Esos extraordinarios compases del ritornello del primer movimiento ('Molto moderato') perseguirán durante mucho tiempo al espectador atento, al igual que la extraordinaria libertad que otorgó a la línea melódica en el último movimiento ('Allegretto ma non troppo'). El sencillo resplandor del 'Scherzo', que fue sin duda un 'Allegro vivace con delicatezza', y el 'Trío, con sus inquietantes acentos de la mano izquierda interpretados sin ningún énfasis ni significado oculto.
Quizá el secreto de Sokolov radique en que, con su estilo, es capaz de atraer a tipos de público muy diferentes. Quien simplemente quiera dejarse llevar por la música quedará encantado con la forma en que Sokolov resalta las líneas generales y recrea la dramaturgia de las obras. Pero también quien desee descubrir detalles compositivos y sutilezas pianísticas encontrará lo que busca: pequeños desplazamientos rítmicos que normalmente se pasan por alto, voces medias destacadas que suelen quedar ocultas por las voces extremas, o giros armónicos inusuales. Sokolov los presenta de forma tan plástica que el espectador cree no haber escuchado nunca antes estas obras de esta manera. Este es el buen hacer del maestro que puede observarse privilegiadamente cuando se está muy cerca de él ante el piano.

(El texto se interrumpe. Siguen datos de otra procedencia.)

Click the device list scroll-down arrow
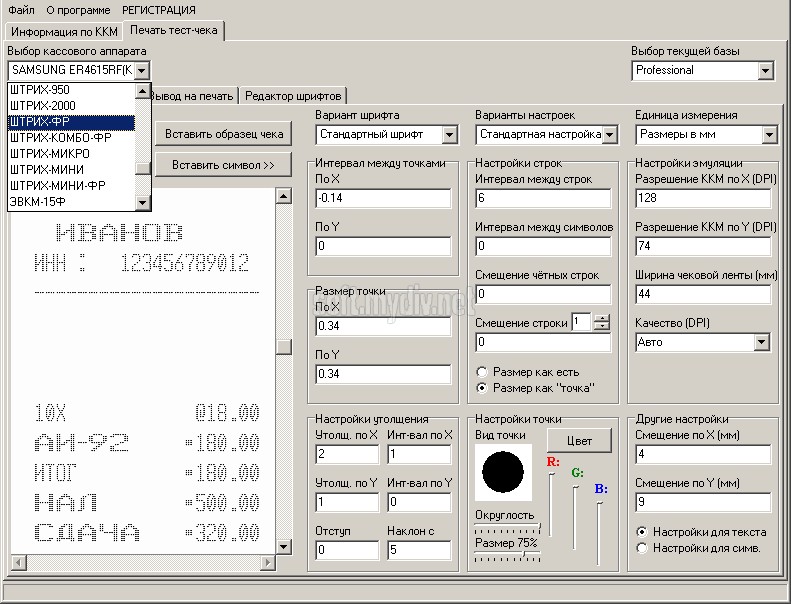 click(x=143, y=203)
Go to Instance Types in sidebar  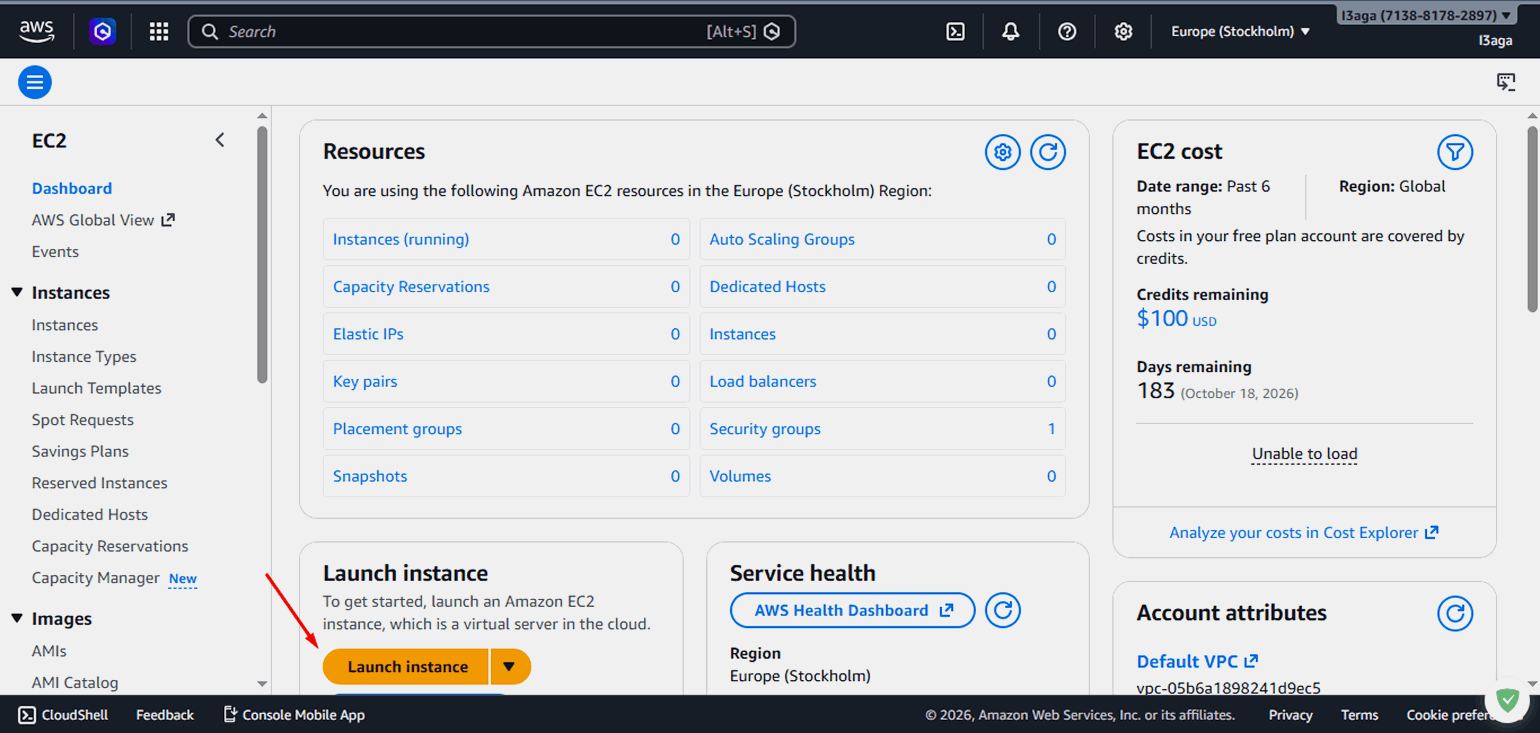pyautogui.click(x=84, y=357)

El programa, al igual que los del gran maestro Claudio Arrau, antaño, era en sí mismo una declaración de la seriedad de un maestro. Sin embargo, a diferencia de , Sokolov, tras este suntuoso festín, se retiraba al salón para mantener una conversación más distendida o compartir reflexiones íntimas. Y así fue como, casi a las once de la noche en punto, con un artista que incluso él, al final de una monumental interpretación de la última sonata de Schubert, comenzaba a mostrar signos de fatiga, tal había sido la intensa concentración.
Volvió al escenario innumerables veces con su inimitable postura y su porte aristocrático, recibido por un público que se había puesto de pie para aclamarlo y vivarlo efusivamente. La platea necesitaba tiempo para recuperarse del trance en el que se había sumido, a la espera del momento en que el ambiente estuviera listo para más música. Así fluyeron, con exquisito refinamiento las baladas op 10/1 y op 10/3, así como la Rapsodia op 79/2 de Johannes Brahms; las deliciosas mazurcas op 30/3 y op 30/4 de Frédéric Chopin; así como el Preludio op 11/4 de Alexander Scriabin. Fueron seis bises, todos ellos geniales y, en absoluto, simples bagatelas, sino obras de gran envergadura, como la referida Rapsodia de Brahms, interpretadas entre más y más aclamaciones de los espectadores.
El Festival de piano del Ruhr, dirigido por la destacada gestora cultural Katrin Zagrosek cerró su 38º edición con un balance sumamente positivo. La próxima tendrá lugar del 17 de abril al 21 de julio de 2027. La venta anticipada para determinados conciertos comenzará el 1 de octubre de 2026. El programa completo se publicará el 15 de enero de 2027.
Para la directora Katrin Zagrosek, la esencia del Klavier-Festival Ruhr reside en que:
La música crea espacios en los que las personas pueden encontrarse, con atención, con apertura y sin muchas palabras. Cuando los artistas, el público, los patrocinadores y el equipo del festival comparten estos momentos, año tras año se crea un lugar de comunidad.